In STAYING ALIVE, the anthology of modern Western poetry a few pages of which I read each afternoon, I am in a section about death and dying.  Here are four poems on that subject.  Two from the book.  Two by me.

I went to the poetry page of the main site and find there only twenty-four poems left.  

https://www.inthepresentsea.com/the_actual_site/poems.html

I have been paring away for decades.  Of the twenty-four death is mentioned in eight.



The next was written by Ruth Stone.






                                        Iphidamas

                                           no one who has ever read the Iliad

                                           has remembered you

                                           until me

    

                                        raised by a loving family

                                        your father a king

                                        you married

                                        but left for the glorious war

                                        before you had lain with your bride

                                        and in your first combat

                                        Agamemnon killed you


                                        that is all


                                        Homer gave you perhaps twenty lines

                                        blew life into you

                                        marched you into battle

                                        had you slain

                                        meat butchered by heroes


                                        the first time I read the Iliad

                                        even I did not notice you

                                        but the second

                                        during my “honeymoon”

                                        absurd word

                                        in Chicago in 1962

                                        with a woman from whom I am long divorced

                                        your brief life made me wonder

                                        what happened to your virgin bride   

                                        how soon did she forget

                                        and you

                                            did you have time for regret before you died

                                            or was the thrusting sword too quick


                                        you could not know

                                        that Homer would sing of you

                                            however briefly

                                        and that in 3000 years

                                        I at last would be touched by your death


                                        but if you had known

                                        I wonder

                                        if that would have been enough


                                                                    1975








3 comments:

Jim Norman said...

You might try Captain Tolley’s Creeping Crack Cure on your compass.
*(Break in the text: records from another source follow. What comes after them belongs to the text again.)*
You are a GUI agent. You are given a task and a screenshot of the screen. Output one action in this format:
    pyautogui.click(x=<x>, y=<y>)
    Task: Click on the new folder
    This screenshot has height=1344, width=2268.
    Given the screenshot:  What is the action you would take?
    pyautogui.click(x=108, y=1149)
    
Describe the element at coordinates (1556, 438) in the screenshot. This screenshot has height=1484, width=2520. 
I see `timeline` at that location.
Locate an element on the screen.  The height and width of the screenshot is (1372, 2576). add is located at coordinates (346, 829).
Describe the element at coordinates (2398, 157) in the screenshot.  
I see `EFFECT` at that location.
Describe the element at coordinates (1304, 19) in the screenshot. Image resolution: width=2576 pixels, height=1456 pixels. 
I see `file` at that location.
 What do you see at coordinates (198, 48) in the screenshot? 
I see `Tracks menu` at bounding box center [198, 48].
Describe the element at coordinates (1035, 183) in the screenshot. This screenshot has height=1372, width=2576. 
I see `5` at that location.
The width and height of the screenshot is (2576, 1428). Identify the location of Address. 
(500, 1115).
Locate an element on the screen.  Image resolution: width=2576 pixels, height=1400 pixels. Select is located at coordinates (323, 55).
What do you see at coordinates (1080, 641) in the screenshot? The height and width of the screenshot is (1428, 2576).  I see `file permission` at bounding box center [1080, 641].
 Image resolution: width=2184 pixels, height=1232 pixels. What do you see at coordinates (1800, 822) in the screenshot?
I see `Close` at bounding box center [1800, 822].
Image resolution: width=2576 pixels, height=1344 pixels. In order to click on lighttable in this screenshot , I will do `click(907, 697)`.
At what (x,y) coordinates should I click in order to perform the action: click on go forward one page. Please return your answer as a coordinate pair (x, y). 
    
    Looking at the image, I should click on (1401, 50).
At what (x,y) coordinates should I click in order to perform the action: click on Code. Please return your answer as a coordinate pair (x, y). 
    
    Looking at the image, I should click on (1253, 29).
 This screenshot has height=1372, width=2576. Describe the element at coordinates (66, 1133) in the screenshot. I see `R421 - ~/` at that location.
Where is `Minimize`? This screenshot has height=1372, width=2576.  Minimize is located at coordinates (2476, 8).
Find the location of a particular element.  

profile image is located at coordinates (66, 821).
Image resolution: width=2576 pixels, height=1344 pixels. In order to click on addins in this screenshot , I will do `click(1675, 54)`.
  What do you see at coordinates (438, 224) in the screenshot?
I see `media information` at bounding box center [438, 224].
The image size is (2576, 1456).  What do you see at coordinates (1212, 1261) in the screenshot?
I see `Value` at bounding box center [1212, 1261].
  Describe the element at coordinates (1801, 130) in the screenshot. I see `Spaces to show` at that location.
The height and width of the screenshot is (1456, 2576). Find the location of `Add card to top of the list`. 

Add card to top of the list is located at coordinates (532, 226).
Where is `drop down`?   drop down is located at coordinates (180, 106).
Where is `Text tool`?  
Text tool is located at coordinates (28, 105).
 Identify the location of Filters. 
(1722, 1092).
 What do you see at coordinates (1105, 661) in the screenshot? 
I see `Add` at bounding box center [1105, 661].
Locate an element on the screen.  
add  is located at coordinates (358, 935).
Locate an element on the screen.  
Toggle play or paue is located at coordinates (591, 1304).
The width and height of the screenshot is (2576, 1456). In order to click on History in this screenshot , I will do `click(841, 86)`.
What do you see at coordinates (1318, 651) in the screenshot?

It’s thin, like water, so it finds its way into leaks just like water, but dries as a sealant. I used it for several minor drips on my boat as well as my home’s garden window. When I flew to Tortola to help a friend sail his new-to-him boat back to New England I brought a small bottle with me and was able to seal a few drips that appeared once we were offshore.

Webb said...

Thanks for the suggestion. I will see if I can find it.

Webb said...

I did. On its easy from Amazon, though I may remove the compass completely and start again from scratch.